De gravata preta, o Presidente da República relembrou momentos marcantes da vida política de Mário Soares, dizendo que, "como toda a personalidade de eleição, conheceu a glória e o revés, os amores e os desamores de cada instante", e lembrando também que teve ao seu lado "Maria de Jesus Barroso, sua mulher e sua companheira de luta", que morreu em 2015.

"Há imagens únicas que ninguém esquecerá: a presença corajosa ao lado de Humberto Delgado, a resistência a partir do exílio, a chegada a Santa Apolónia, o discurso na Fonte Luminosa, o debate com Álvaro Cunhal, a disponibilidade para servir como primeiro-ministro em duas crises financeiras graves, a tenacidade no termo da primeira volta das presidenciais de 86, o calor irrepetível no encontro com os portugueses nas presidências abertas, a alegria no diálogo com as gentes da cultura, o sonho de um Timor-Leste independente, a presença na manifestação contra intervenção no Iraque", referiu.
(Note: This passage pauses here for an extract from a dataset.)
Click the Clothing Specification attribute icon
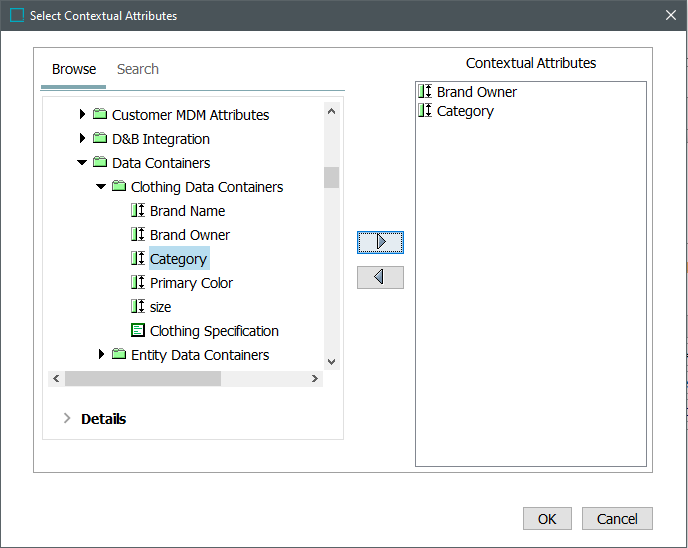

Marcelo Rebelo de Sousa recordou, acima de tudo, o antigo chefe de Estado, como um lutador pela liberdade, em Portugal, na Europa e no mundo: "Foi em homenagem à liberdade que se viu perseguido, preso e deportado, e viveu no exílio até 1974. Que por ela se bateu durante os conturbados anos da revolução. Que liderou um partido, fez ouvir a sua voz nos parlamentos, português e europeu, chefiou vários governos, presidiu aos destinos da pátria".

"Mas foi sobretudo como lutador da liberdade que se revelou determinante a criar a nossa democracia, a votar a nossa Constituição, a ver a lusofonia como comunidade de Estados soberanos e irmãos, a pedir a adesão às Comunidades Europeias e a subscrevê-las, sonhando com uma Europa das pessoas e da solidariedade. A abrir a nossa diplomacia ao mundo, a condenar as violações dos direitos humanos e as intolerâncias internacionais. A defender a igualdade que permitisse a verdadeira liberdade, num quadro de um socialismo democrático", completou.

Nascido em 07 de dezembro de 1924, em Lisboa, Mário Alberto Nobre Lopes Soares desempenhou os mais altos cargos no país e a sua vida confunde-se com a própria história da democracia portuguesa.

Combateu a ditadura, foi fundador e primeiro líder do PS, ministro dos Negócios Estrangeiros após a revolução do 25 de Abril de 1974, e primeiro-ministro entre 1976 e 1978 e entre 1983 e 1985.

Foi Soares a pedir a adesão à então Comunidade Económica Europeia (CEE), em 1977, e a assinar o respetivo tratado, em 1985. Em 1986, ganhou as eleições presidenciais e foi Presidente da República durante dois mandatos, até 1996.